§ **WHAT IS BEING ASKED**: Starting at the first line of the data below, write out each line exactly until you reach the line containing "Task: Update the Twenty Twenty-Five theme", and include that line too.

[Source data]
========================================================================

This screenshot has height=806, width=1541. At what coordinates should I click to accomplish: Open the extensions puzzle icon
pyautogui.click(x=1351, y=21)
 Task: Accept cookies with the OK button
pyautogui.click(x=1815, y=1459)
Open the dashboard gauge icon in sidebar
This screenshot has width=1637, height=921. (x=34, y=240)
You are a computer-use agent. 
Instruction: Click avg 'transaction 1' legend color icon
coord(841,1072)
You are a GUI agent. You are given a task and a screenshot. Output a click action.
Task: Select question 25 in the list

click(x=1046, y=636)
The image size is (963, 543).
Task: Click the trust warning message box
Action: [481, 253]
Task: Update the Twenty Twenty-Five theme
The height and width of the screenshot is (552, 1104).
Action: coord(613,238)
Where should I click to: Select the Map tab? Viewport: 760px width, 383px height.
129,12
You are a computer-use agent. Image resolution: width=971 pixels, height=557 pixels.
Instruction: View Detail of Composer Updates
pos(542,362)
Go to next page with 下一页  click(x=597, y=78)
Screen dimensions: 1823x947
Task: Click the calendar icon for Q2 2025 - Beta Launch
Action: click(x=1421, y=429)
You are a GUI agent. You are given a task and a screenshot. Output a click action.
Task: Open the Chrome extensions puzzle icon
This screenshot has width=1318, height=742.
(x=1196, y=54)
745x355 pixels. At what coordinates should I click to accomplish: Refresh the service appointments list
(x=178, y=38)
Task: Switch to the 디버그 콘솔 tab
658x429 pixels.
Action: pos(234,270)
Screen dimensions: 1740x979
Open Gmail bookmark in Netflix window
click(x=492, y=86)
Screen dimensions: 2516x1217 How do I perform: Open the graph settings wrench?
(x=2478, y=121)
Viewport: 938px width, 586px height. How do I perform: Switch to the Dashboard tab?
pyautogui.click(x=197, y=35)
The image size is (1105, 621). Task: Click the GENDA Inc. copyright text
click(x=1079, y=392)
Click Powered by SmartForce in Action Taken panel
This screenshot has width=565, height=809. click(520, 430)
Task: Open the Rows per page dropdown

========================================================================

§ **PROBLEM SOLUTION**:
This screenshot has height=806, width=1541. At what coordinates should I click to accomplish: Open the extensions puzzle icon
pyautogui.click(x=1351, y=21)
 Task: Accept cookies with the OK button
pyautogui.click(x=1815, y=1459)
Open the dashboard gauge icon in sidebar
This screenshot has width=1637, height=921. (x=34, y=240)
You are a computer-use agent. 
Instruction: Click avg 'transaction 1' legend color icon
coord(841,1072)
You are a GUI agent. You are given a task and a screenshot. Output a click action.
Task: Select question 25 in the list

click(x=1046, y=636)
The image size is (963, 543).
Task: Click the trust warning message box
Action: [481, 253]
Task: Update the Twenty Twenty-Five theme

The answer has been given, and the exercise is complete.